This week I am the crossroads. Snarled dynamite fuses. Matchbook in the fire pit. The launch of my novel SKYGLASS  reels closer. I have genderbent god-horns to make. A fox project to kindle. In a week, I move seaward. Permanently. It’s a relocation I’ve been waiting two years for. In days, friends arrive, then Miscon, where we’ll make an appearance as Sailors Loki, Hawkeye, and Black Widow. (I claimed the trickster, surprise surprise.)

Two of these convergences are a long time coming. When we first arrived in Missoula, we named it purgatory, and knew our stay would only be as long as necessity dictated. Now that Cavan is officially a Linguist, we’re off to Eugene, so I can study folklore. (And write books about girls and their giant asshole robots; books about foxes and metalheads.) The other node has bidden its time even longer: in third grade, I wrote my first book (an educational self-published paperback about trolls, with a limited run of one); in fourth, two goals set up shop in my brain and never left: 1) write more, always and 2) get published. And though #2 included fine print that translated, basically, to PUBLISH ALL THE WORDS, novels have always been at my narrative heart, so naturally, to me, there’s an un-pry-able correlation between get published and get a book published.

So it’s strange, to have these two waitings end so close to each other–but what’s stranger still is how quick and easy the mindbody swallows upheaval. Twenty months of my dirtbound existence were spent at The Good Food Store, dealing with petulant espresso machines, thunderous juicers, and customers who ignored my name and called me Guinevere (or sometimes Galadriel). I honed the fine art of asking random/inane/tangential questions, and the finer art of listening. I met good people–my topnotch co-workers, mainly. If there’s anything bitter about the sweetness of my departure, it’s the sudden absence of would-you-rather games, black market conversations about fish, teratomas, womb-puppies, and Cormac McCarthy’s obsession with dead babies.

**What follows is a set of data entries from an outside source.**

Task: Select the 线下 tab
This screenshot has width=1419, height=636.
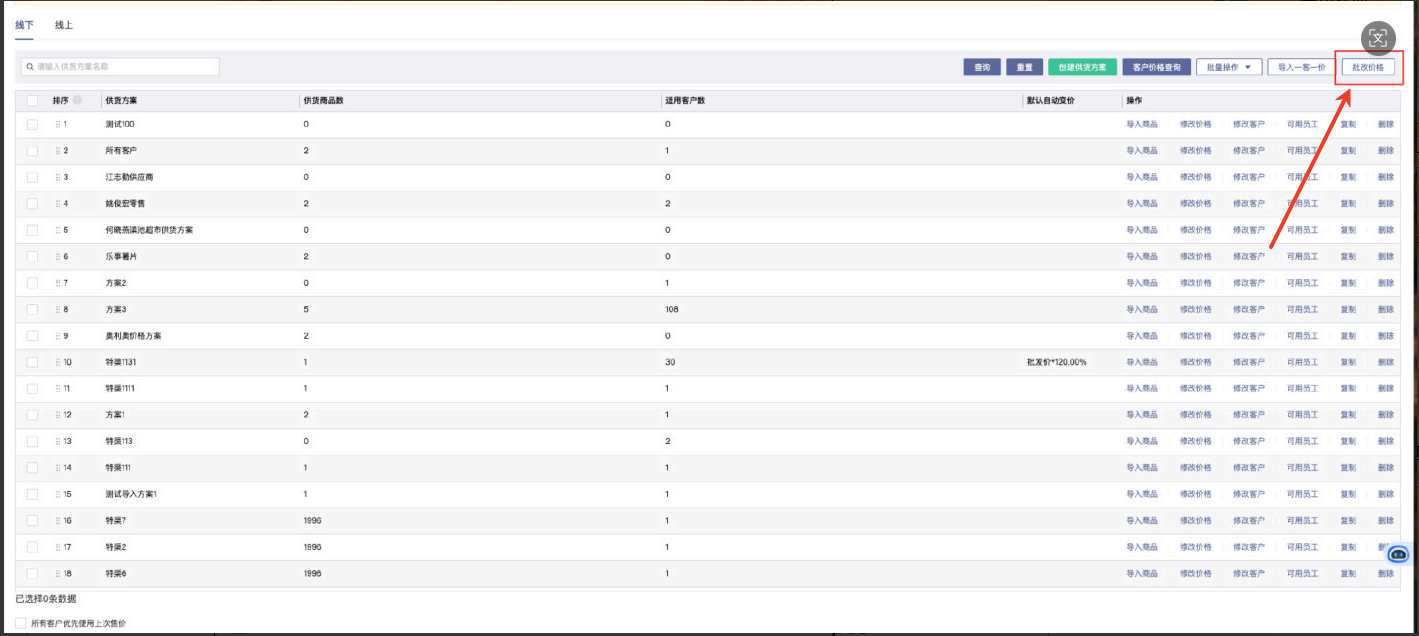Action: 24,24
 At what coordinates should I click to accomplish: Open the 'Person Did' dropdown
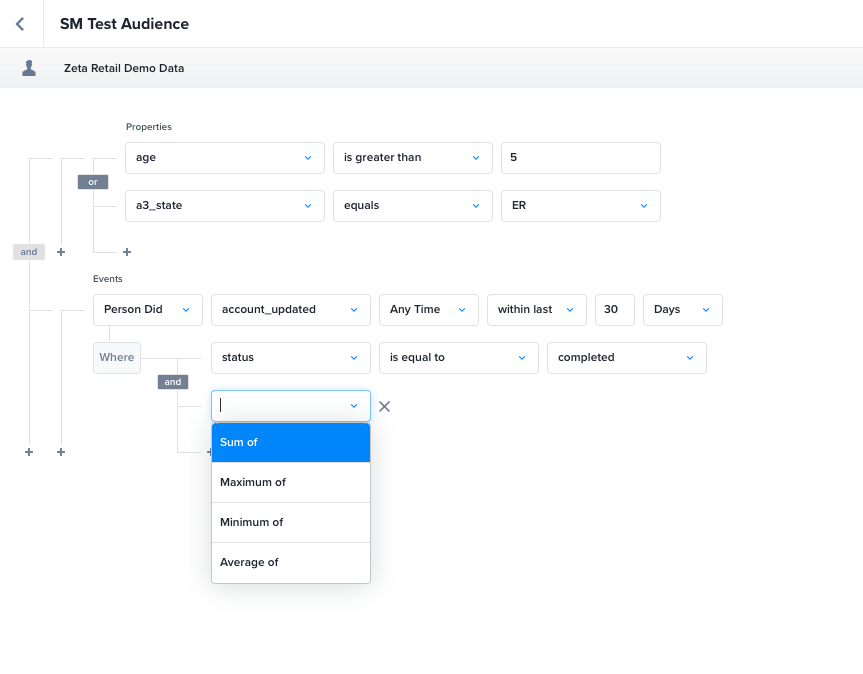point(147,310)
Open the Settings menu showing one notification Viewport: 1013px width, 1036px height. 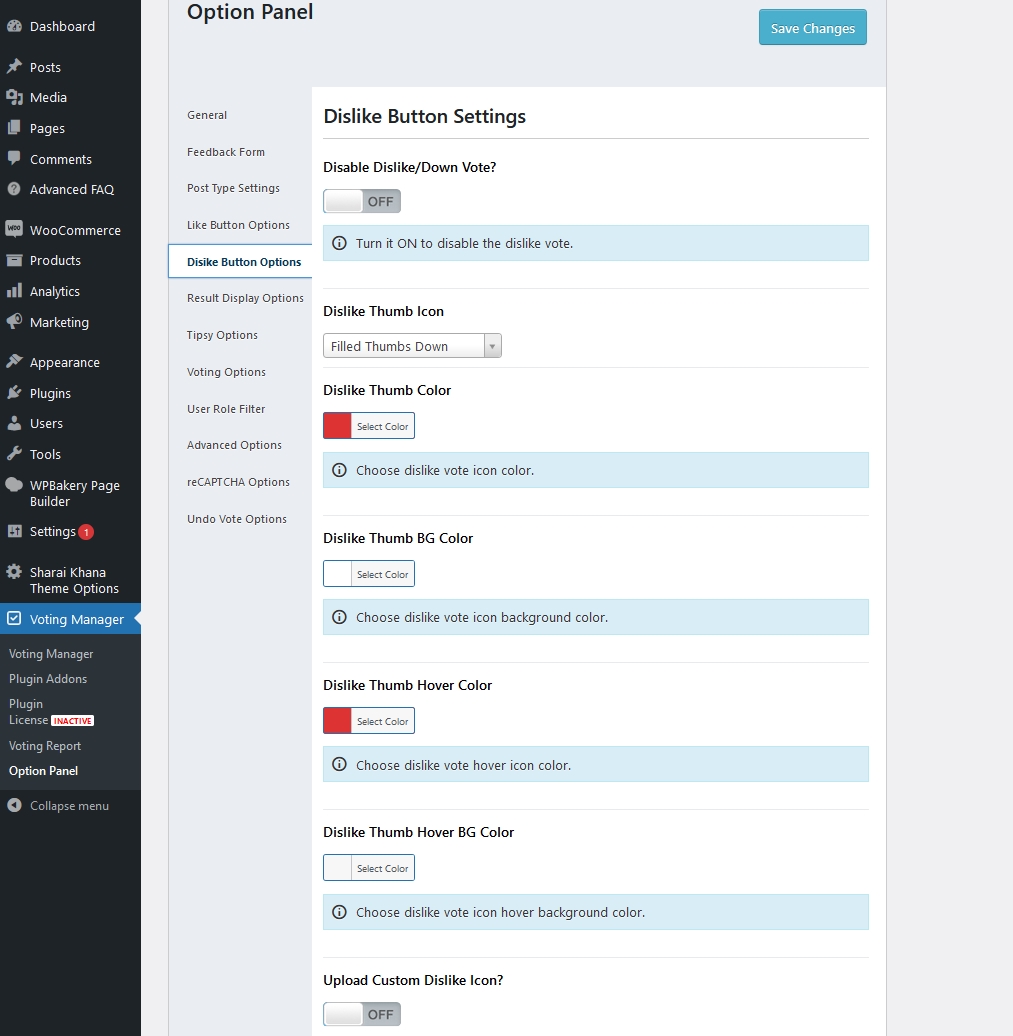[17, 531]
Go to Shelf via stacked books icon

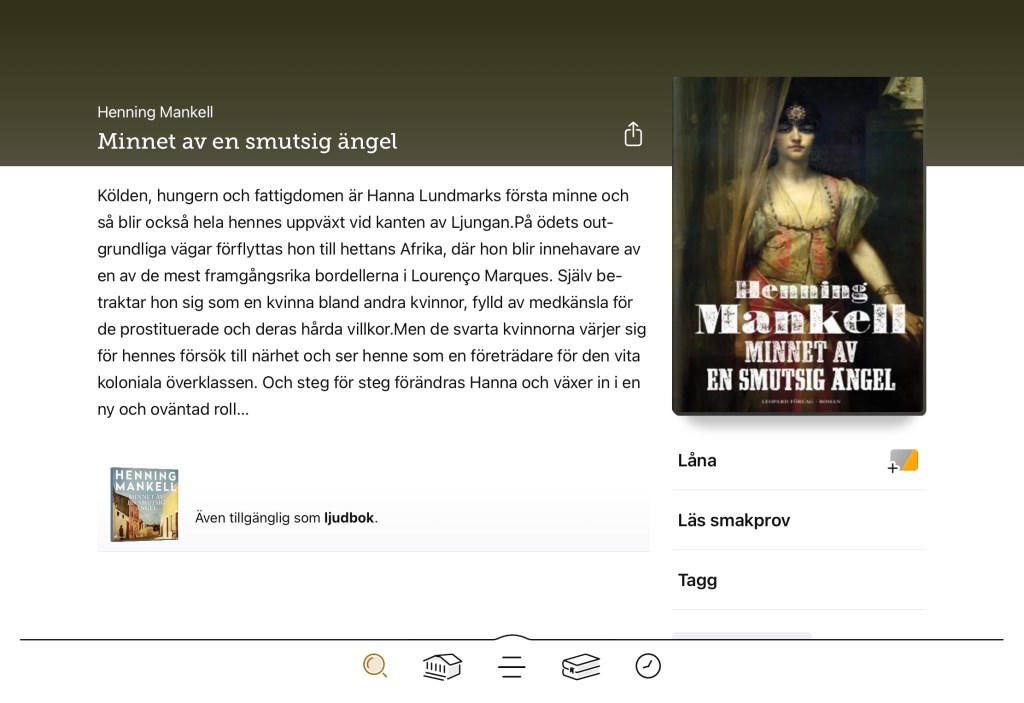581,666
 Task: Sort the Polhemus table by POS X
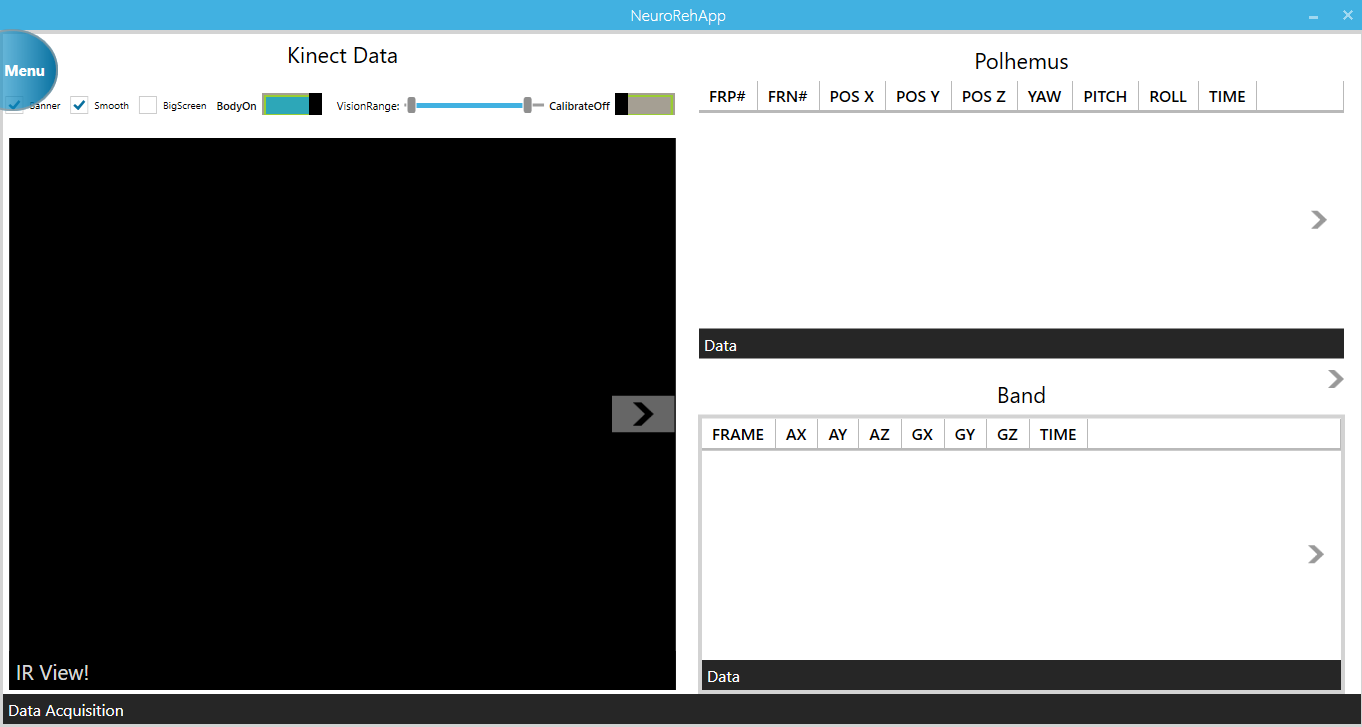point(851,96)
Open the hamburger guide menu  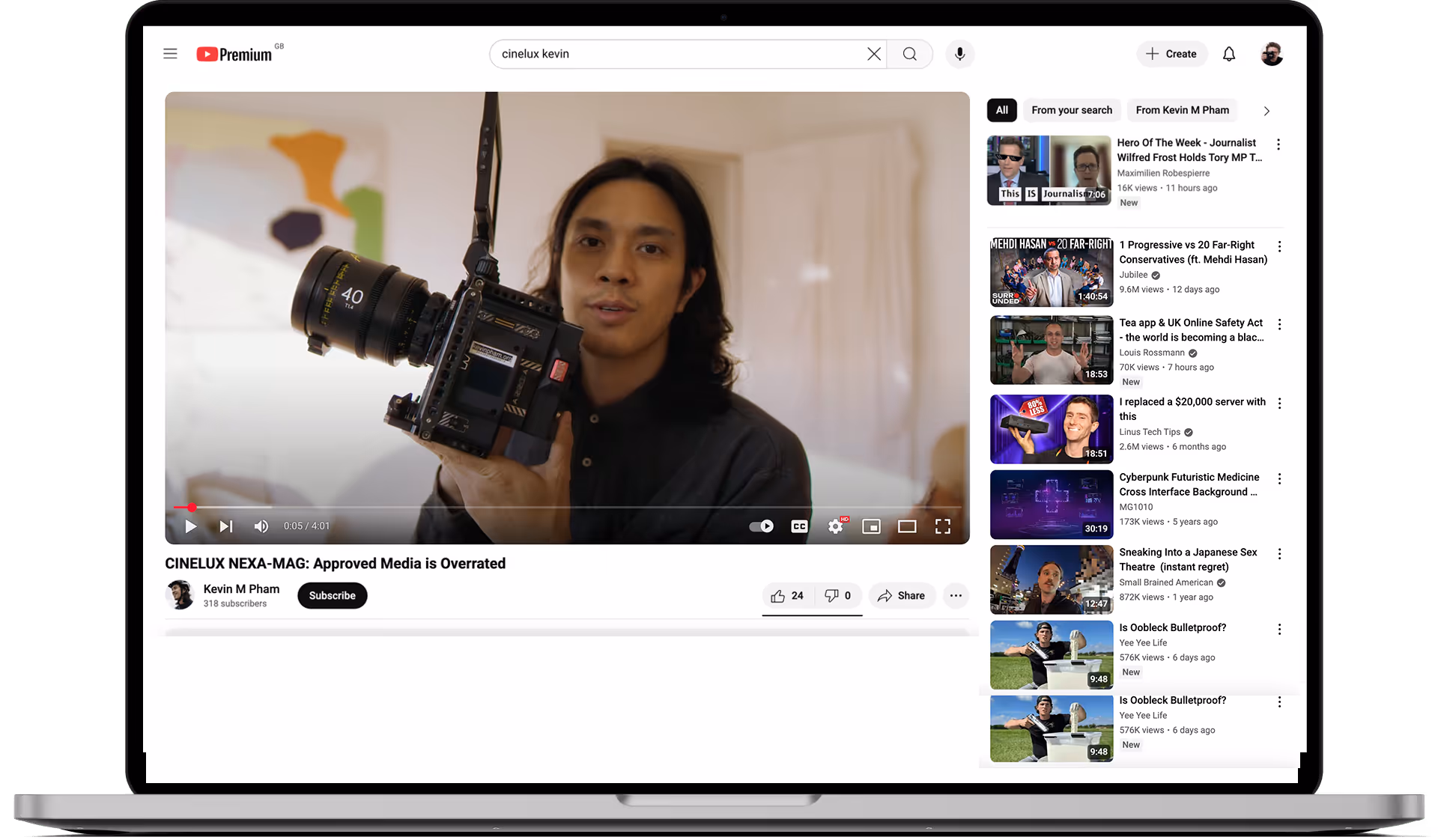[x=170, y=54]
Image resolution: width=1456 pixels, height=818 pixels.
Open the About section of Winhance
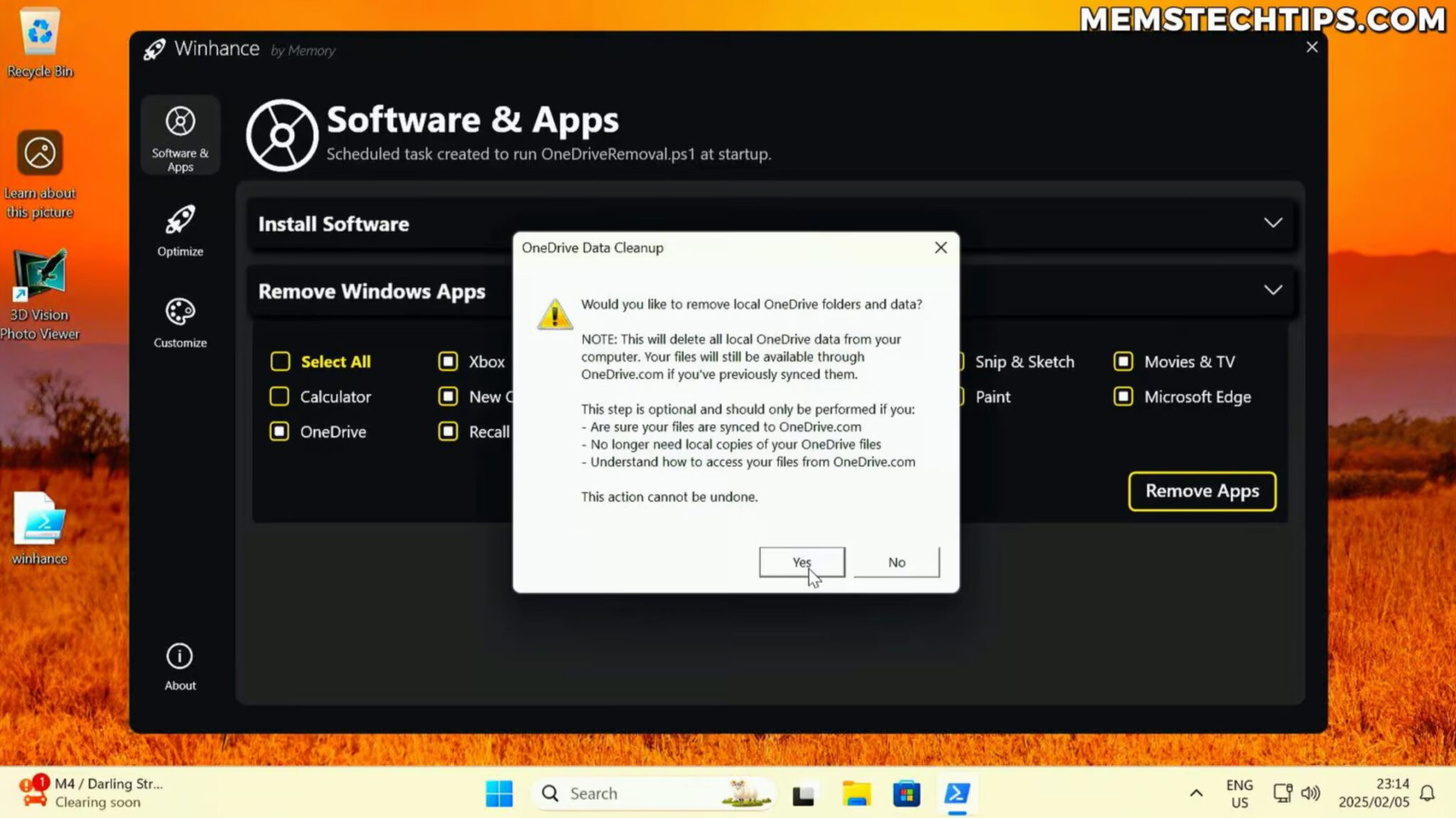coord(178,664)
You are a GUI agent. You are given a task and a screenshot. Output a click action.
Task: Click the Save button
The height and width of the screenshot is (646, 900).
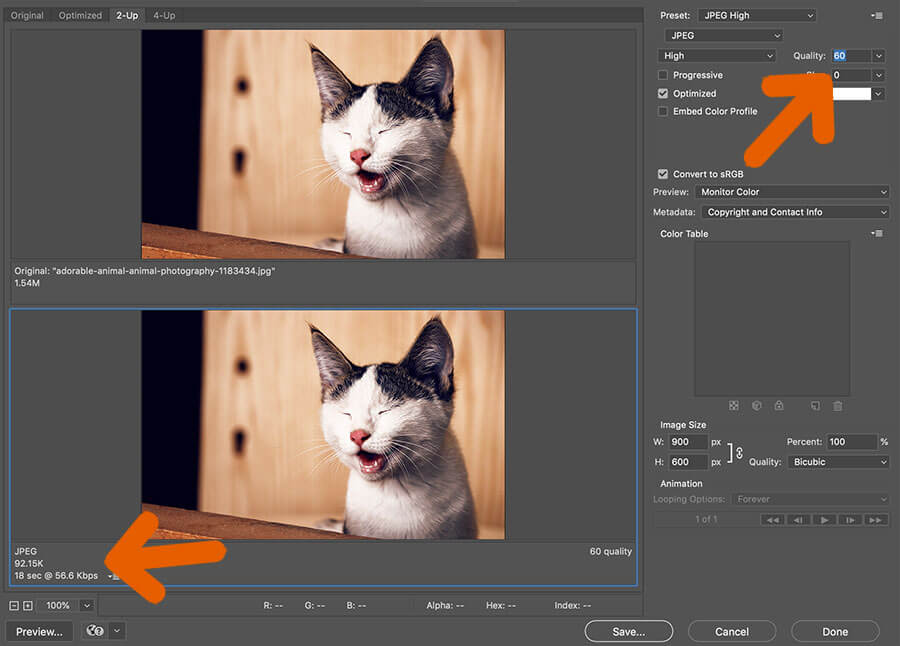(x=628, y=631)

Twenty months of this, long days of wanting to be elsewhere–and now it’s gone. I miss the people, but not the waiting, and it’s unsettling how quickly I’ve adjusted. I’m no longer a meat-slicer of prosciutto that smells like cadaver (don’t question it; I can verify the smell)–I’m a magpie now, scouring the internet for images of cyberpunk cities that make me feel homesick (this hackerbird iteration of myself is actually work-related). Instead of eight hours of coffee-ochred hands, I’m playing nesting-doll with my apartment, taking everything that’s in the box of our flat and relocating it all to smaller boxes.

But I like being the crossroads. I’m a path of muscle, grit, and bone. I can supplant my roadself anywhere.